“Sadly, too many teachers have been trapped in mindless data exercises that irresponsibly neglect the story behind the numbers, turning children into faceless numbers,” Madison Public Schools Superintendent Thomas Scarice writes in an opinion piece for CT Viewpoints today. Scarice says that it is the stories, the context behind moments that ultimately matter in a child’s life, not that which is easily quantifiable.
The SBAC test is the latest attempt in Connecticut to collect data to use in making far-reaching decisions about students, teachers, and schools, but Scarice says that SBAC is flawed and will never be able to give us the kind of information we really need to know.
What will the SBAC data mean? Nothing. Absolutely nothing at all. Numbers in isolation, lacking story and context.
But, worse yet, numbers based on a specious assessment that will in time suffer and die from a credibility crisis. Sadly, some communities will be asked to explain why this one indicator supersedes volumes of contextual data that form a completely different narrative and tell another story entirely. How could it be that SAT and ACT scores, as well as college admissions rates and college success, do not align with the “college and career readiness” measure of the SBAC?
Thank you for posting Tom Scarice’s recent piece in the CT Mirror. He has been an out-spoken advocate at the administrative level where otherwise silence and compliance with ludicrous mandates have reigned. Over the summer, I read Todd Farley’s Making The Grades: My Misadventures in the Standardized Testing Industry which had been published several years ago to little acclaim, but – now that the misuse of standardized test scores is very real to all teachers – it is definitely worth reading in order to understand what really goes on behind closed doors of the standardized test corporations. As a recently retired school psychologist, it rang true to me and, if I had to face teacher evaluations over the next few years where student test results (whether I taught them or not) was part of my performance review, I would want evidence of just how arbitrary and unfair that review is in my defense.

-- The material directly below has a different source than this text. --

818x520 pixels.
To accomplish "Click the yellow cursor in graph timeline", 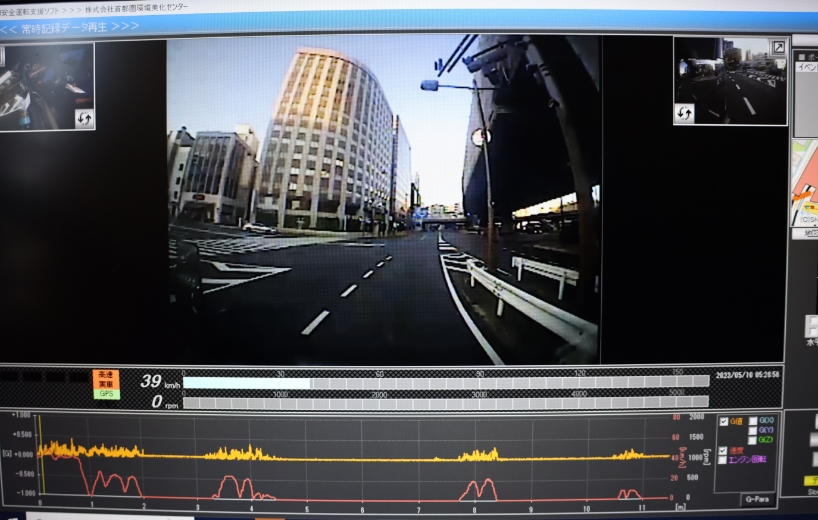I will [x=40, y=455].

Hip! Hip! Hurrah! It is about time that an administrator, particularly, a superintendent give voice to the absurdity of a reliance on testing and the resulting data collecting all designed to not only evaluate individual students, but teachers and schools as well. Teaching is so much more than a numbers (via testing) game. It is the total experience of an educator and their students and the life lesson that ensue from that relationship.